A Baleful Glare at E3 2012, Part 3: Star Wars 1313


Star Wars 1313 is a third-person shooter set in the Star Wars universe. You play as a bounty hunter hunting dangerous fugitives from justice in the criminal underworld of Coruscant's Level 1313, far below the surface of the city-world. (So probably no cameos from that four-armed guy who ran the 50s diner from Attack of the Clones, sadly.) I've commented at some length on Star Wars previously on this blog, which you can read here.

This seems promising. I applaud the idea of a Star Wars game that isn't about Jedi and/or an appendix to the plots of the six movies, having grown somewhat weary of both, and I like the bounty hunter premise.

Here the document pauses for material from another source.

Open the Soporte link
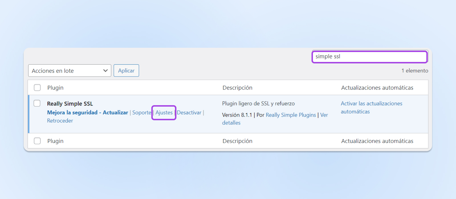 click(x=142, y=113)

I just hope the protagonist is cool. The last time somebody was hyping up a Star Wars videogame starring a new character having adventures involving the criminal underworld of the Star Wars universe, we got Dash Rendar.

Dash Rendar, in case you're not familiar with him, was the protagonist of the Nintendo 64 (and PC, but no one remembers that) game Shadows of the Empire, part of a larger multimedia spinoff project set between the events of The Empire Strikes Back and Return of the Jedi.

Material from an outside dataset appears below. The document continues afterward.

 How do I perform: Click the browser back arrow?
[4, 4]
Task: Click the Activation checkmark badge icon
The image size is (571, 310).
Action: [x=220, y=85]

Shadows of the Empire wasn't just a few new tie-in products, it was supposed to be an Event- practically a new addition to the original trilogy with everything but an actual theatrical film. A novel from Bantam books, a videogame, a series of comic books published by Dark Horse, trading cards, action figures, toy ships, Micro Machines. and- perhaps the loftiest laurel that can be placed upon a franchise's triumphant brow- a comic strip in Nintendo Power.

Truly, a fitting successor to Han Solo.
The problem was that it could not include Han Solo, since he spent the entire time frame of the new storyline flash-frozen in Boba Fett's trunk. But without Han Solo alongside the other heroes of Star Wars, you've got no cool, cocky, somewhat mercenary but basically good-hearted women-want-him-men-want-to be-him rogue. All you have left are the Jedi, the aristocratic female love interest, the droids, and the inarticulate alien sidekick, and if you've seen ever the prequel trilogy you know how that turns out.

The solution, of course, was to bring in a substitute Han Solo. Consequently, Dash Rendar was born, created according to a simple formula. First, take Han Solo and file the serial numbers off. Then continue filing until all interesting or memorable character traits have been filed off as well. Then fill the resulting void with nothing and come up with a reason for said void to be present at the Battle of Hoth so the “tripping Imperial walkers with harpoon cables” sequence can be crammed into yet another videogame as part of LucasArts' ongoing efforts to dethrone Normandy as the most reenacted battle in videogame history.

The Shadows of the Empire videogame is pretty well-regarded today; indeed, it's by far the most commonly and most fondly remembered part of the Shadows of the Empire project as a whole. It owes none of that success to Mr. Rendar.

Where was I? Right, that Star Wars game at E3.

LucasArts promises “a bold new take on the Star Wars galaxy, intended for mature audiences.” I'm of two minds on this. On one hand, while I have no problem with dark settings or stories, or with the sort of content people usually mean by “mature,” that sort of thing can go awry when you take an existing franchise where that sort of thing generally isn't the norm and start trying to add it. On the other hand, something in the Star Wars universe “intended for mature audiences” could be interesting if it's done well and doesn't just mean that there's lots of blood spraying around when you shoot guys and a cutscene where the hero calls some Hutt crime boss a “motherfucker.”
Anger, aggression, the dark side are- ah, the hell with it.
(Though now I kind of want somebody to make a Star Wars/Dead to Rights: Retribution crossover where Jack Slate teams up with Han and Luke to go on a bloody, profanity-strewn rampage through the criminal gangs of the Star Wars universe, just so that I can hear Luke Skywalker roar “SHUT YOUR FUCKING HOLE!” at some poor goon in the Mos Eisley cantina as the prelude to some horrendously brutal lightsaber kill. Just once before I die, that's all I ask.)

In any case, I'm curious to see how this turns out.